CONSTRUCTION/MAINTENANCE 

            VA has neglected its health care facilities nationwide to the point that the system’s infrastructure has fallen into decay.  Annual appropriations for major and minor construction projects have decreased sharply, from $600 million in fiscal year 1993 to only about $200 million in fiscal year 2000.  Additionally, there has been a resistance to funding any major projects before the Capital Assets Realignment for Enhanced Services (CARES) process has been completed.  We fear that continued neglect of the system’s facility assets may compromise the quality of veterans’ medical care.  

            VA must maintain and improve its existing health-care infrastructure.  As the House Veterans' Affairs Committee has pointed out, the CARES project will take many years to bear fruit.  In the meantime, VHA must protect its assets and ensure that the delivery of health care services to sick and disabled veterans is not interrupted or that that their lives are not put at risk because of needed repairs, outdated structures, or unsafe buildings.  

            We appreciate the recent action taken by the full Committee on the Veterans’ Hospital Emergency Repair Act (H.R. 811).  This legislation would authorize immediate measures to begin a course to reverse the deterioration of facilities and the inevitable consequent decline in the quality of health care for veterans.  While we believe this is a good first step, more must be done through regular appropriations in the annual budget for VA construction.  

BILLING ISSUES 

We continue to receive complaints from disabled veterans regarding billing problems within VHA.  Veterans and insurers are constantly frustrated by inaccurate and inappropriate billing for health care services.  We are especially troubled about reports of billing for care that is secondarily related to a service-connected condition.  Some facilities have used these unscrupulous methods to compensate for inadequate funding and less than satisfactory collection practices.  To function properly and efficiently, VHA must adopt and adhere to appropriate billing practices.  Inappropriate billing practices for care of conditions directly associated with service-connected conditions is unacceptable and must stop immediately.  Billing for secondary conditions forces veterans to reopen their claims and causes an unnecessary burden on the Veterans Benefits Administration.  

NURSING SHORTAGES 

There are simply not enough nurses to care for the growing number of VA patients.  Failure to address the impact of inflation has led to serious problems with recruitment and retention of vital health care professionals, especially VA’s registered nurse staff.  The long overdue pay raise provided to VA nurses by Congress last year will help to ease the shortage of this critical VA resource.  However, the impact of a stressful work environment on an aging nursing workforce, coupled with mandatory overtime requirements, cross training, and other factors, could have a serious effect on the quality of care registered nurses are able to provide to our Nation’s veterans.  VHA must act responsibly and address these concerns.  

CONCLUSION           

The DAV recognizes that VA has made a genuine effort to address problems associated with management of its health care system.  But clearly, more needs to be done.  VHA must honestly assess and request accurate funding levels needed to fulfill its mission of providing quality and timely health care services to our Nation’s veterans.  
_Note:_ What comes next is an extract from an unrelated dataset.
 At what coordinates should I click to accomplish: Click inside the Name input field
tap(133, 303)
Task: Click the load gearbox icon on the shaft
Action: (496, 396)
VHA will continue to face the same problems in the future if adequate resources are not provided.  In fact, its problems will most likely be compounded in the future unless aggressive steps to correct deficiencies are taken now.  It is truly disgraceful that the Nation’s largest health care system has been allowed to fall into a state of disrepair and overall decline.  We may be serving our veterans, but are we serving our veterans well?  

Once again, veterans’ priorities face serious competition for Federal resources.  The new Administration and Congress have the opportunity and the ability to make good on the Nation’s historic obligation to those who served in the Armed Forces.  We need to not only strengthen but improve the quality and efficiency of services delivered to our Nation’s veterans.  To do less is counter to the very reason the department was established “To Care For Those Who Have Borne the Battle.”